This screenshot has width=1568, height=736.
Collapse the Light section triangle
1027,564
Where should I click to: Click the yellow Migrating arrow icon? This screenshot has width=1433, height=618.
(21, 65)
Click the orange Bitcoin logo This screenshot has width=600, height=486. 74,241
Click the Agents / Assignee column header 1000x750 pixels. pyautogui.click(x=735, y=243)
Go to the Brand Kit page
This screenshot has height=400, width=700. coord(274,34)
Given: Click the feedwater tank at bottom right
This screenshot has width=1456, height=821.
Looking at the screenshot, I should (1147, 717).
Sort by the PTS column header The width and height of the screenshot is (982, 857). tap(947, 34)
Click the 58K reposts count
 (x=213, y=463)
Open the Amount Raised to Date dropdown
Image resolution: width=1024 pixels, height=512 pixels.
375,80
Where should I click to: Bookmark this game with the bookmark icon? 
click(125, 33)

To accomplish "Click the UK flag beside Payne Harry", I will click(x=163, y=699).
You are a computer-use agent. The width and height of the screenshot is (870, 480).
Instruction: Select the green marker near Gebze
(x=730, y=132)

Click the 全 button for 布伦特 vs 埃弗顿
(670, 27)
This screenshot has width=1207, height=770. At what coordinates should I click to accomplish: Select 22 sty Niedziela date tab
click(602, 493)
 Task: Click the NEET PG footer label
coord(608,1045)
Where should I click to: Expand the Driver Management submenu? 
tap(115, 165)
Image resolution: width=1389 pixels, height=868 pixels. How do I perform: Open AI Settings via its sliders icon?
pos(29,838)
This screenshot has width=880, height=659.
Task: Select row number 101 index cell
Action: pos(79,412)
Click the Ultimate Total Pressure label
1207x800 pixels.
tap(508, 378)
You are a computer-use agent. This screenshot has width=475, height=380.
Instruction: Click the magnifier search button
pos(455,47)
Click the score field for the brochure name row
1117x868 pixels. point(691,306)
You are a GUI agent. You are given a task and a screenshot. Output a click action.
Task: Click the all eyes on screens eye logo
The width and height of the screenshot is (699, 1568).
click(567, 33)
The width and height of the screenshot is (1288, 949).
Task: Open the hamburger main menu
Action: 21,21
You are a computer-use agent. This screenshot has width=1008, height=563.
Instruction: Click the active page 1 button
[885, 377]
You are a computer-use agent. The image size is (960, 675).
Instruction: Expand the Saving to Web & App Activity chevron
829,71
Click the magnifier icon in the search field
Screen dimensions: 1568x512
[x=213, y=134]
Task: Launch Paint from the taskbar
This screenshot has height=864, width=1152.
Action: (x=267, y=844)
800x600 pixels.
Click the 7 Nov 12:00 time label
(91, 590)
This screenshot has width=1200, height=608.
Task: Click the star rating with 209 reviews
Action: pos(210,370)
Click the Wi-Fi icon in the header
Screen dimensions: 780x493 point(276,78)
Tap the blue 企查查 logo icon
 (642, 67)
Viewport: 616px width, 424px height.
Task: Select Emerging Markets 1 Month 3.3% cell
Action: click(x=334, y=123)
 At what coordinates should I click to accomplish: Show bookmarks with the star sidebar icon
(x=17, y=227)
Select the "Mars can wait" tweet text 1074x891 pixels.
◆ ◆ ◆ ◆ ◆ ◆ ◆
All of the records go in your answer, copied exactly.

● RESPONSE FOR THIS EXERCISE
This screenshot has width=1568, height=736.
Collapse the Light section triangle
1027,564
Where should I click to: Click the yellow Migrating arrow icon? This screenshot has width=1433, height=618.
(21, 65)
Click the orange Bitcoin logo This screenshot has width=600, height=486. 74,241
Click the Agents / Assignee column header 1000x750 pixels. pyautogui.click(x=735, y=243)
Go to the Brand Kit page
This screenshot has height=400, width=700. coord(274,34)
Given: Click the feedwater tank at bottom right
This screenshot has width=1456, height=821.
Looking at the screenshot, I should (1147, 717).
Sort by the PTS column header The width and height of the screenshot is (982, 857). tap(947, 34)
Click the 58K reposts count
 (x=213, y=463)
Open the Amount Raised to Date dropdown
Image resolution: width=1024 pixels, height=512 pixels.
375,80
Where should I click to: Bookmark this game with the bookmark icon? 
click(125, 33)

To accomplish "Click the UK flag beside Payne Harry", I will click(x=163, y=699).
You are a computer-use agent. The width and height of the screenshot is (870, 480).
Instruction: Select the green marker near Gebze
(x=730, y=132)

Click the 全 button for 布伦特 vs 埃弗顿
(670, 27)
This screenshot has width=1207, height=770. At what coordinates should I click to accomplish: Select 22 sty Niedziela date tab
click(602, 493)
 Task: Click the NEET PG footer label
coord(608,1045)
Where should I click to: Expand the Driver Management submenu? 
tap(115, 165)
Image resolution: width=1389 pixels, height=868 pixels. How do I perform: Open AI Settings via its sliders icon?
pos(29,838)
This screenshot has width=880, height=659.
Task: Select row number 101 index cell
Action: pos(79,412)
Click the Ultimate Total Pressure label
1207x800 pixels.
tap(508, 378)
You are a computer-use agent. This screenshot has width=475, height=380.
Instruction: Click the magnifier search button
pos(455,47)
Click the score field for the brochure name row
1117x868 pixels. point(691,306)
You are a GUI agent. You are given a task and a screenshot. Output a click action.
Task: Click the all eyes on screens eye logo
The width and height of the screenshot is (699, 1568).
click(567, 33)
The width and height of the screenshot is (1288, 949).
Task: Open the hamburger main menu
Action: 21,21
You are a computer-use agent. This screenshot has width=1008, height=563.
Instruction: Click the active page 1 button
[885, 377]
You are a computer-use agent. The image size is (960, 675).
Instruction: Expand the Saving to Web & App Activity chevron
829,71
Click the magnifier icon in the search field
Screen dimensions: 1568x512
[x=213, y=134]
Task: Launch Paint from the taskbar
This screenshot has height=864, width=1152.
Action: (x=267, y=844)
800x600 pixels.
Click the 7 Nov 12:00 time label
(91, 590)
This screenshot has width=1200, height=608.
Task: Click the star rating with 209 reviews
Action: pos(210,370)
Click the Wi-Fi icon in the header
Screen dimensions: 780x493 point(276,78)
Tap the blue 企查查 logo icon
 (642, 67)
Viewport: 616px width, 424px height.
Task: Select Emerging Markets 1 Month 3.3% cell
Action: click(x=334, y=123)
 At what coordinates should I click to accomplish: Show bookmarks with the star sidebar icon
(x=17, y=227)
Select the "Mars can wait" tweet text 1074x891 pixels.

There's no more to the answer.